И есть еще такие, что летят
В огонь, от блеска обезумевая:
Несчастных страсть погубит роковая;
Себя недаром ставлю с ними в ряд»…
(Петрарка)
Самое приятное, загадочное и необъяснимое, самое вкусное, самое наркотическое, самое волшебное волшебство,самая изысканная приятная приятность, самое великое чудеснейшее из всех чудес чудо, которое разрешено человеку – это поцелуй. А если это изобретение человечества, то это высочайшее изобретение в истории эволюции! Но. Кто-то целуется и улетает в иные миры на крыльях любви и её нектарной сладости. А кто-то пишет. Изучает и наукообразит.)))
«… Поцелуй меня в сердце,
Как никто никогда сможешь
Как зверь, нежно шалея
Насквозь…»
(«Доктор» Диана Арбенина)
О поцелуе пишут разное. Научные теории. Трактаты. Демонстрируют прилюдно длительность, «технику» и всякое прочее дерьмо. О поцелуе в сердце не пишут. Не знают. Не ведают. И это хорошо. Лучше не бывает! Ибо, «Всякое определение есть ограничение», - Бенедикт Спиноза.

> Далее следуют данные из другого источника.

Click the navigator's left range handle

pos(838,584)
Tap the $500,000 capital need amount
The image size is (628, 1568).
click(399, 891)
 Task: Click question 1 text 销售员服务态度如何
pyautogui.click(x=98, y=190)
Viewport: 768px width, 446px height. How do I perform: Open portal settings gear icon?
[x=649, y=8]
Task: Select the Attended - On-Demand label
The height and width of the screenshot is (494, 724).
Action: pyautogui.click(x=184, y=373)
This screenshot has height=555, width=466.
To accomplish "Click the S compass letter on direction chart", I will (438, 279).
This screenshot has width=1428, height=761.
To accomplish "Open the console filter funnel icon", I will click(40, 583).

Какого только дерьма не напишут! Как только не разденутся! О чем только не поговорят! О! Милые, добрые люди!
А бывают люди-клещи, особая порода. Вся их жизнь – поцелуй смерти. Это те, кто поет про верность и счастье от юных лет и до седин, но лицемерят; зацеловывают до смерти, впившись и в мозг и в сердце)) ИХ тактика не хитра: Хорошенько поджидаем жертву. Впиваемся и сосем все и кровь, и плоть, и пот, и слезы, и деньги, и чувства, и разум до последнего дня. Хороним. Плачем. Ненавидим. Ищем новую жертву. Помнишь в «Парфюмере» Патрика Зюскинда:
«Одинокий клещ, сосредоточившись в себе, сидит на своем дереве, слепой, глухой и немой, и только вынюхивает, годами вынюхивает на расстоянии нескольких миль кровь проходящих мимо живых, которых он никогда не догонит. Клещ мог бы позволить себе упасть. Он мог бы позволить себе упасть на землю леса, проползти на своих крошечных ножках несколько миллиметров туда и сюда и зарыться в сухую листву — умирать, и никто бы о нем не пожалел, Богу известно, что никто. Но клещ, упрямый, упорный и мерзкий, притаился, и живет, и ждет. Ждет, пока в высшей степени невероятный случай подгонит прямо к нему под дерево кровь в виде какого- нибудь животного. И только тогда он отрешается от своей скрытности, срывается, и вцепляется, и ввинчивается, впивается в чужую плоть»…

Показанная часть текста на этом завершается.